Most plants take up nutrients best within a specific pH band, so correcting soil pH is a common garden task. This calculator tells you whether to add lime or sulfur, and how much, based on your pH gap, soil texture, and bed area.
How it works
The direction depends on whether you are raising or lowering pH, and the rate depends on soil texture (its buffering capacity). Standard per-100-square-foot, per-pH-point rates are:
RAISE pH with agricultural lime (lb / 100 sqft / pH point):
sandy 3.5 loam 5.0 clay 7.0
LOWER pH with elemental sulfur (lb / 100 sqft / pH point):
sandy 1.0 loam 1.5 clay 2.0
amount = rate × |target − current| × (area / 100)
If the target is above current pH the tool recommends lime; if below, sulfur; if equal, no amendment is needed.
What target pH to aim for
Different plants thrive in different pH ranges. Here are practical targets for common garden plants:
| Plant type | Target pH range |
|---|---|
| Most vegetables and annual flowers | 6.0–7.0 |
| Lawn grasses (cool-season) | 6.0–7.0 |
| Roses | 6.0–6.5 |
| Blueberries | 4.5–5.5 |
| Rhododendrons and azaleas | 4.5–6.0 |
| Potatoes | 4.8–5.5 (suppresses scab) |
| Asparagus | 6.5–7.5 |
| Brassicas (cabbage, broccoli, kale) | 6.5–7.0 |
Most vegetable gardens aim for 6.5 — slightly acidic, but close to neutral — which keeps the widest range of nutrients soluble. The acidic end of the scale (below 5.5) locks out phosphorus and calcium; the alkaline end (above 7.5) locks out iron and manganese.
Why soil texture changes the rate
Clay particles and organic matter carry a net negative charge that holds positively charged hydrogen ions (which create acidity) tightly.
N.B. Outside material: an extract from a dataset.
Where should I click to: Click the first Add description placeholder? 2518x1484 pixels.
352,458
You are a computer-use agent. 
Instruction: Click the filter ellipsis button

Sandy soil has few such sites and responds quickly to amendments; clay has many and buffers pH change strongly, requiring more lime or sulfur for the same pH shift.
This “buffering capacity” is why the same soil test pH reading in clay and sandy soil does not mean the same total acidity reserve. A laboratory buffer-pH (also called the SMP buffer or lime requirement test) measures this reserve directly and is the most accurate guide for heavy or high-organic soils. The rates in this calculator are standard field approximations; for high-clay beds or large-scale work, a lab lime requirement test is worth the small cost.
Worked example
You have a 200 square foot loam vegetable bed currently at pH 5.8 and you want to reach pH 6.5 for a tomato crop:
- pH gap: 6.5 − 5.8 = 0.7 points
- Lime rate for loam: 5.0 lb per 100 sqft per point
- Amount: 5.0 × 0.7 × (200 / 100) = 7 lb of agricultural lime
Apply that lime, till it into the top 6 inches, water in, and wait 6–8 weeks before re-testing. Do not add another round without re-testing — lime reacts slowly and it is easy to overshoot.
Tips and notes
Incorporate amendments into the top several inches rather than leaving them on the surface; pH changes happen where the amendment contacts the soil. Change pH gradually, no more than about one point per application, to avoid overshooting and locking out micronutrients. Both lime and sulfur act slowly — lime several weeks to months, elemental sulfur even slower in cold or dry soil because it depends on bacterial activity.